Prolactin receptor mRNA localization in the hypothalamus by in situ hybridization

Abstract

Prolactin receptors may mediate the action of prolactin in the brain to influence behavior and neuroendocrine secretions. We recently demonstrated prolactin receptor gene expression in the anterior and medial basal hypothalamus and not in the cortex by the reverse transcription-polymerase chain reaction. In this paper, we localize the prolactin receptor gene expression to individual cells with in situ hybridization. Several steps in the in situ hybridization method were modified to increase sensitivity by using (i) probes complementary to the coding sequence of the extracellular binding domain common to both long and short prolactin receptor, (ii) more stringent hybridization and wash conditions to reduce background and (iii) higher specific activity, more complex and saturating amounts of probe.

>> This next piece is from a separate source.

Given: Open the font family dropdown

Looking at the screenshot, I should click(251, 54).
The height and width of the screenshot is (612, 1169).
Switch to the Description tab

We detected prolactin receptor gene expression in cells of the periventricular area of the preoptic nucleus, medial preoptic nucleus, supraoptic nucleus, rostral arcuate nucleus and choroid plexus. Cortical brain tissue, which has been demonstrated previously by reverse-transcription polymerase chain reaction to be lacking in prolactin receptor mRNA, did not have any detectable signal for the receptor mRNA and was used as an indication of background levels of signal. The mean area of silver grains over labeled cells in periventricular area of the preoptic nucleus, medial preoptic nucleus, supraoptic nucleus, arcuate nucleus, lateral ventromedial nucleus was at least 10 times greater than the background in the cortex of the same brain section.